Sempre nel 1562 a Brescia (Bozzola) uscirono le Argute et facete lettere, opera che godrà di un notevole successo editoriale (si contano ben 16 ristampe fino al 1622), anche di là dai confini italiani (una traduzione francese, Lettres facetieuses et subtiles a cura di Gabriel Chappuys, fu edita per la prima volta a Lione presso Antoine Tardiff nel 1584 e poi ristampata a Rouen nel 1610). In questo quadro di larga e sollecita fortuna, risulta possibile l’influenza del modello delle Argute et facete lettere, ristampate più volte a Venezia nel principio del Seicento, nell’allestimento dell’edizione postuma delle Lettere di Giovan Battista Marino curata da Giacomo Scaglia nel 1627 (Lettere del Cavalier Marino gravi, argute, facete e piacevoli), fissate in una struttura macrotestuale che sin dal titolo sembra alludere all’operazione compiuta dal salentino, innanzitutto per l’abbinamento degli aggettivi argute e facete, novità introdotta proprio da Rao nel panorama delle sillogi epistolari edite fino ad allora (su quest’ultimo punto, Crimi, 2013, p. 359). Le Argute et facete lettere finirono all’Indice nel 1593 (Ruozzo, 2005, pp. 66 s.).
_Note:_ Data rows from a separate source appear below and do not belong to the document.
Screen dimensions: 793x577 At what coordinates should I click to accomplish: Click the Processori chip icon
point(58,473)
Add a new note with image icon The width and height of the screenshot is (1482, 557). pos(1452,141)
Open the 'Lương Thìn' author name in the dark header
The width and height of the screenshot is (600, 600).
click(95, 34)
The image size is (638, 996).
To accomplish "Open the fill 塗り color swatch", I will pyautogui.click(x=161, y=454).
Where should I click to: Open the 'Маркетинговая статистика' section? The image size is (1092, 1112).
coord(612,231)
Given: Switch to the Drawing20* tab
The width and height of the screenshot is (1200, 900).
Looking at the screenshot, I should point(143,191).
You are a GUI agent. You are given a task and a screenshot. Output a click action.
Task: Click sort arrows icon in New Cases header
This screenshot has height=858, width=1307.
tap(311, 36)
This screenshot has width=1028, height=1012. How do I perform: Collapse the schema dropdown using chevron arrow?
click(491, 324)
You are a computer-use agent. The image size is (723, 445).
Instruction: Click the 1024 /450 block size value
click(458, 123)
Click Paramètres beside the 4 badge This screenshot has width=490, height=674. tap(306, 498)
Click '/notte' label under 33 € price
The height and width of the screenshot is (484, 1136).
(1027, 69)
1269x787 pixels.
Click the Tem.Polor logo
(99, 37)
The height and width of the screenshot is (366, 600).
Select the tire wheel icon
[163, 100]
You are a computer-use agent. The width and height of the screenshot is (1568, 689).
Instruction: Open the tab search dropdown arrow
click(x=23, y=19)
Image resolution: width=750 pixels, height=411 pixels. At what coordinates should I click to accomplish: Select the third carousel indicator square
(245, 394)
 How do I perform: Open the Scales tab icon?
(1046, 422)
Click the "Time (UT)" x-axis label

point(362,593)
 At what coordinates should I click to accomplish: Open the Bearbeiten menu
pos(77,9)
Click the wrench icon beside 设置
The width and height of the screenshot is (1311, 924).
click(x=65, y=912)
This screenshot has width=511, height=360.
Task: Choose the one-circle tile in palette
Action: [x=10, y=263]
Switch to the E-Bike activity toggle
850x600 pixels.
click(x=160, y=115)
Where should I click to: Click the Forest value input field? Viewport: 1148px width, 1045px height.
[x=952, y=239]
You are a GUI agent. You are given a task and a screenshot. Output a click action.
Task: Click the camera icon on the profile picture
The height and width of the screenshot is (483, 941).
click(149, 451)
Con le Argute et facete lettere si è di fronte a una manifestazione tra le più significative di quell’ars combinatoria tipica di tanta cultura rinascimentale, calibrata, ma disinvolta raccolta di epistole fittizie (nella forma irregolare e dinamica di capricci, ghiribizzi, cicalate, invettive ad personam e satire) che offre un vasto assortimento delle instabilità umane, un catalogo di immoralità e bizzarrie affastellate in nome di una sistematica quanto lucida operazione di riscrittura, a volte massiccia e pervasiva, prossima non di rado al calco, di brani di opere di Anton Francesco Doni (Marmi, Seconda Libraria, Zucca), Giulio Landi (Orazione in lode dell’Ignoranza) e Ortensio Lando; del De vanitate di Agrippa nella versione di Lodovico Domenichi e dei Dialoghi di Pedro Mexía, dell’Apologia di Annibal Caro e del Dialogo della cura della famiglia di Sperone Speroni, secondo una parabola imitativa che giunge persino al recupero di opere religiose, come le Prediche di Cornelio Musso (Figorilli, 2004; Crimi, 2013, pp. 359-365; Crimi, 2016). Anche Berni, Aretino e Calmo (Argute, et facete lettere, Brescia 1562, cc. 15v-16r) incidono nell’universo tematico delle Lettere, popolato da personaggi ambigui, controfigure emblematiche, benché sovente dotate di identità e spessore storici, attraverso cui Rao condanna vizi e umane perversioni, non disdegnando talvolta violenti attacchi personali che alludono a feroci polemiche in corso (si vedano le lettere al «Signor Marchese Dino, huomo di quelli che cercano il pelo sull’uovo» e a «Messer Fenestella, huomo di perfetta ignoranza»). Elaborate nel segno di un incessante gusto per la parodia e l’arguzia dissacrante, che perviene all’innesto di trasparenti pasquinate in forma epistolare o di gustosi episodi di scrittura asinina, le Lettere rappresentano una prova certamente tarda, ma tra le più vivaci e paradigmatiche, del vario registro comico-paradossale cinquecentesco. Tanto oltranzismo argomentativo incide giocoforza sull’elaborazione della prosa pseudoepistolare, entro traiettorie stilistiche e retoriche contrassegnate massicciamente dall’uso di accumulazioni, ossimori, anafore, riprese proverbiali, allitterazioni e calembours che forniscono al testo un effetto saltellante, permeabile alla citazione implicita, alle più diverse tipologie di riuso e contaminazione linguistica.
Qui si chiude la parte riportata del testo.